With medical students restraining the patient and onlookers eagerly awaiting, Scottish surgeon Robert Liston poised himself to begin. In quick succession, he cut his patient’s flesh, sawed through their tibia and fibula and, within just a few minutes, the amputation was complete. It was the 1830s and Liston was renowned for his surgical speed. This was important because, before anesthesia was widely used, patients had to consciously endure every moment of surgery.

The quest for anesthetics that could induce unconsciousness and enable more meticulous surgeries launched long before Liston. Around 200 CE, Chinese physician Hua Tuo described mixing alcohol with a powder of various ingredients to anesthetize patients. And 13th century Arab surgeon Ibn al-Quff described patients taking anesthetics, likely inhaling drugs like cannabis, opium, and mandrake, from saturated sponges.

By the end of the 1700s, many scientists were pondering chemistry’s medical applications. This led to a profusion of anesthetic advancements involving three main players: nitrous oxide, ether, and chloroform. In 1799, English chemist Humphry Davy began experimenting with nitrous oxide, or laughing gas— inhaling it himself and observing its effects on friends. Davy noted that its pain-relieving abilities might make it useful for surgical operations— but it would be decades before that happened.

This was, at least in part, because some surgeons and patients were skeptical of the effectiveness and safety of anesthetic drugs. In 1804, Japanese surgeon Seishū Hanaoka successfully removed a breast tumor from a patient anesthetized with a mix of medicinal herbs. But the news stayed in Japan indefinitely. Eventually, ether started garnering medical attention. It was first formulated centuries before then came to be used recreationally.

During the so-called “ether frolics” of the early 1800s, an American physician noted that the fall he suffered while using ether was painless. In 1842, he etherized a patient and successfully removed a tumor from his neck. In the meantime, dentists finally began recognizing nitrous oxide’s promise. But, in 1845, when an American dentist attempted a public tooth extraction on someone anesthetized with nitrous oxide, he apparently encountered a setback when his patient screamed. It was probably just an insufficient dose— but it was a bad publicity moment for the drug.

Meanwhile, dentists refined ether for tooth extractions. And, in October 1846, an American dentist administered ether to a patient, and a surgeon removed the man’s neck tumor. Two months later, Liston himself performed an upper leg amputation on an etherized patient, who reportedly regained consciousness minutes after and asked when the procedure would begin. Further ether-enabled successes followed from India, Russia, and beyond.

But ether had issues, including unpleasant side effects. Scottish obstetrician James Simpson heard about an alternative anesthetic called chloroform. And, in 1847, he and two colleagues decided to try some themselves and promptly passed out. Soon after, Simpson administered chloroform to one of his patients during childbirth. It quickly gained popularity because it was fast-acting and thought to be side-effect-free— though we now know it’s harmful and probably carcinogenic.

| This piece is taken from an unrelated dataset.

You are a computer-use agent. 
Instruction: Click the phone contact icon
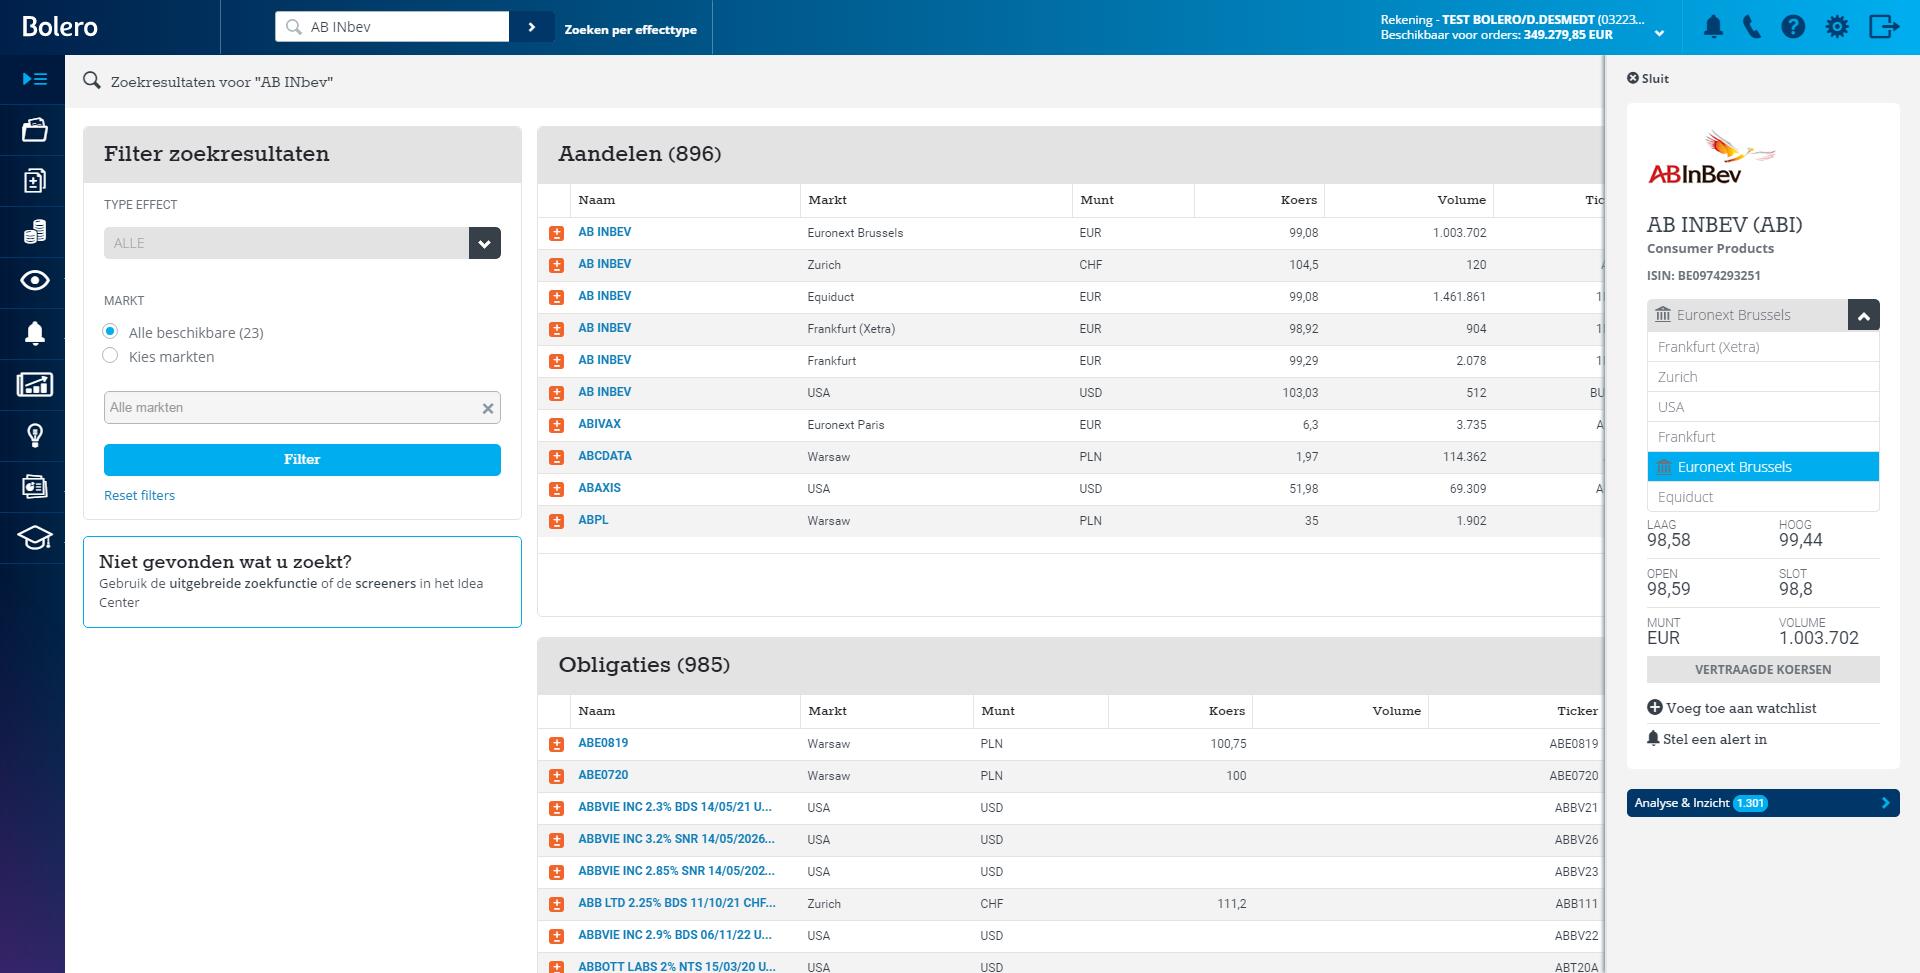pyautogui.click(x=1752, y=27)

Because anesthetics weren’t yet fully understood, they sometimes had lethal consequences. And some doctors held sexist and racist beliefs that dictated the amount of anesthesia they’d provide, if any at all. American obstetrician Charles Meigs argued that the pain of childbirth was a form of divine suffering and was skeptical that doctors should interfere with it. Throughout the 1840s, American physician James Marion Sims conducted experimental gynecological surgeries without pain relief, primarily upon enslaved Black women.

By the late 19th century, those who could access anesthetics were undergoing increasingly complex operations, including some that were previously impossible. Chloroform came to be understood as a riskier, more toxic option, and fell out of favor by the early 1900s. Alongside newer drugs, ether and nitrous oxide are still used today— but in modified formulations that are safer and produce fewer side effects, while doctors closely monitor the patient’s state.

Thanks to these advances, speed is not always of the essence and, instead of acute agony, surgery can feel like just a dream.